Mon téléphone vibre sans arrêt dans la poche de mon jean slim. Dernier message de Marcus : ‘Viens maintenant, je bande depuis nos chats.’ J’ai swipé right sur son profil il y a trois jours. Photos en tunique blanche, regard perçant d’aventurier croisé, bio : ‘Écrivain scientifique en Orient, cherche princesse pour nuit torride.’ Nos échanges ? Du sale direct. ‘J’ai envie de lécher ta chatte orientale.’ ‘Brise mon pucelage avec ta grosse queue.’ L’adrénaline monte. On est en mai, palmeraie près de Jérusalem, vibe luxe dans ses appartements offerts par le Sultan après son exploit contre les assassins. Pas de blabla, on passe au réel.

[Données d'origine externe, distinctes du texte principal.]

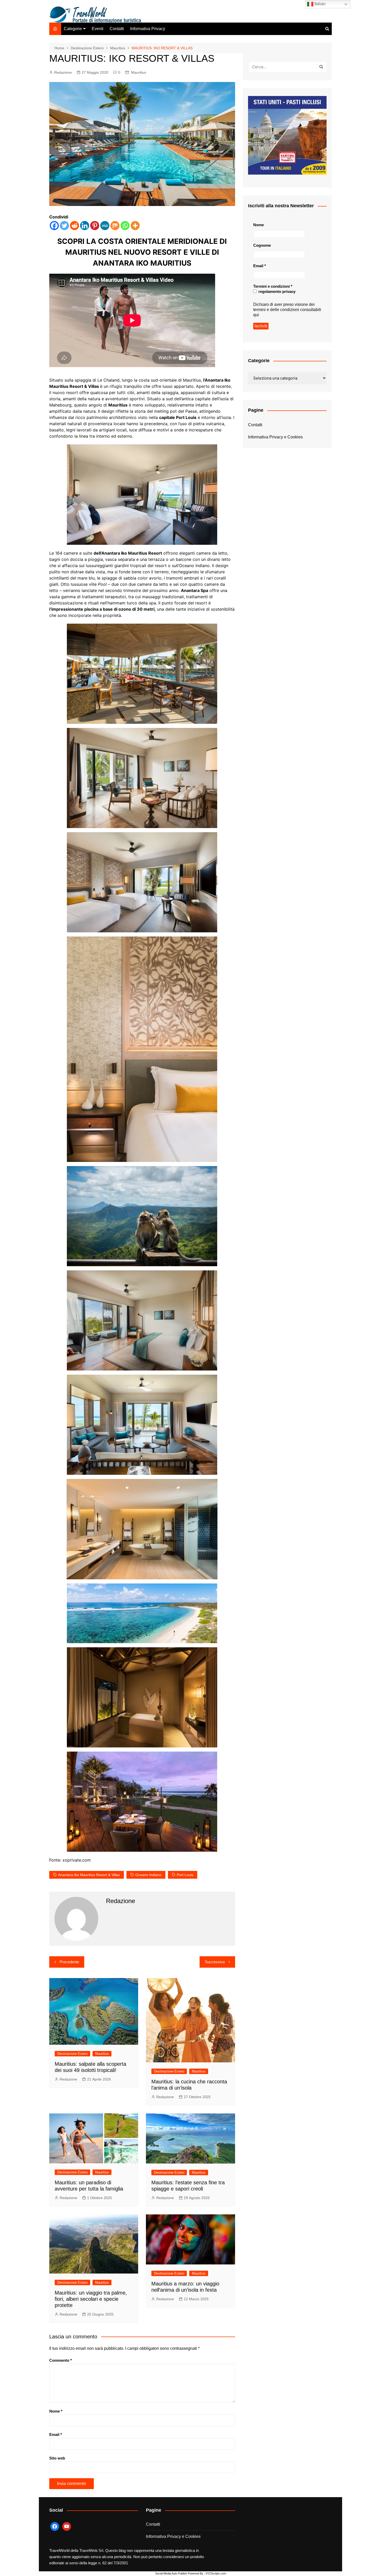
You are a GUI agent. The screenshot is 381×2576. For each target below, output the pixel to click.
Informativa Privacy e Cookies (275, 437)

Je pousse la porte lourde. Odeur de musc et ambre gris m’envahit, comme son parfum sur les écrans. Il est là, tunique immaculée, maculé de sang séché, épée à la ceinture. Ses yeux me dévorent. Je porte mon pantalon bouffant transparent, bandeau sur les seins menus, ventre nu. Son regard descend sur mon triangle noir au travers du voile. Sa bite tend la tunique. Bouffée de chaleur dans mes reins. Je m’approche, me dresse sur la pointe des pieds. Nos lèvres se collent. Sa langue force, joue avec la mienne. Goût de thé à la menthe et désir brut. Il me plaque contre lui. Tissu si fin, c’est sa peau nue que je sens. Sa main sur mon sein, pincement dur sur le téton sombre. Je gémis, glisse ma petite main entre ses cuisses. Sa queue palpite, énorme, prête.

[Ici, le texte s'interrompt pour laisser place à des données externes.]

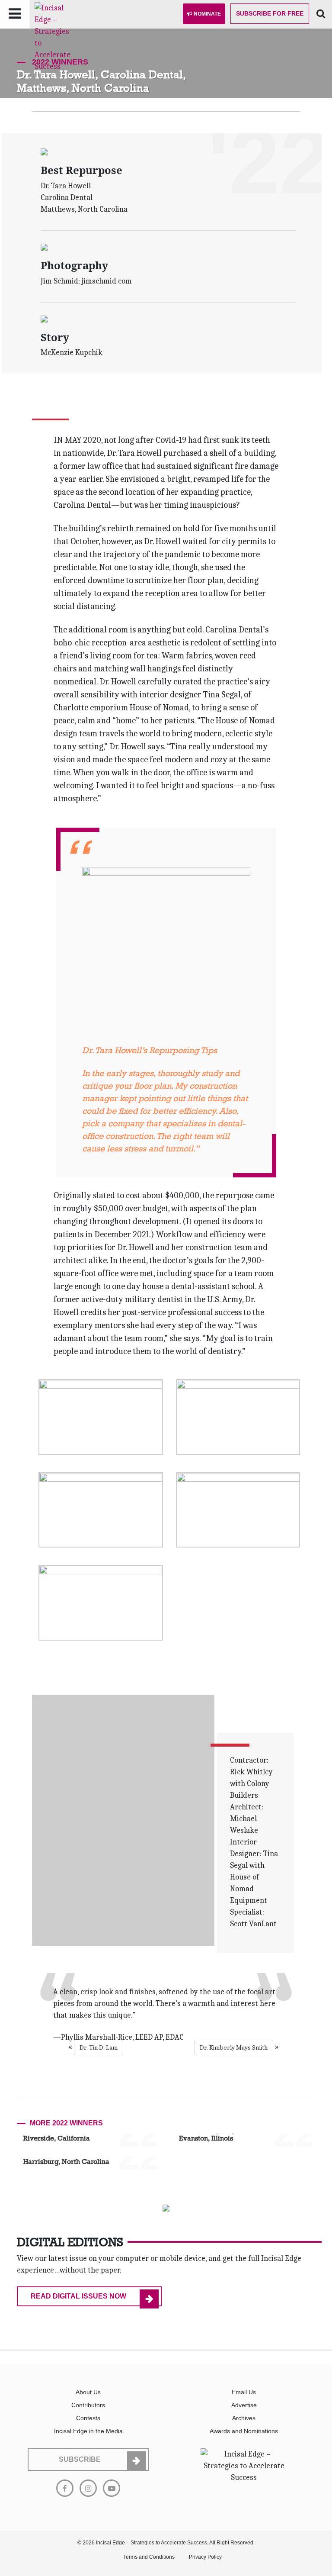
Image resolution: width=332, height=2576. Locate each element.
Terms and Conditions (149, 2557)
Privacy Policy (205, 2557)
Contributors (88, 2405)
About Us (88, 2392)
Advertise (244, 2405)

L’Approche : Du virtuel au feu du palais
‘Plus fort, Marcus, caresse-moi comme dans tes messages,’ je chuchote en français teinté accent oriental. Il mordille mes pointes à travers le voile. Je me cambre, halète. Téléphone vibre encore : notif d’un autre match. Je l’ignore. Urgence totale. J’ai fantasmé ça des jours. ‘Danse pour moi d’abord, puis je te baise.’ Je claque des doigts. Musiciennes invisibles ? Non, playlist chaloupée sur son phone. Je recule au centre, sur tapis épais. Hanches houle charnelle, nombril arabesques, seins menus ballotent contre sens. Voilages tombent un à un. Nue, peau brune luit sous lampes LED tamisées. Fesses sur talons, je m’offre, cheveux lourds noirs étalés. Il bande dur, yeux fous.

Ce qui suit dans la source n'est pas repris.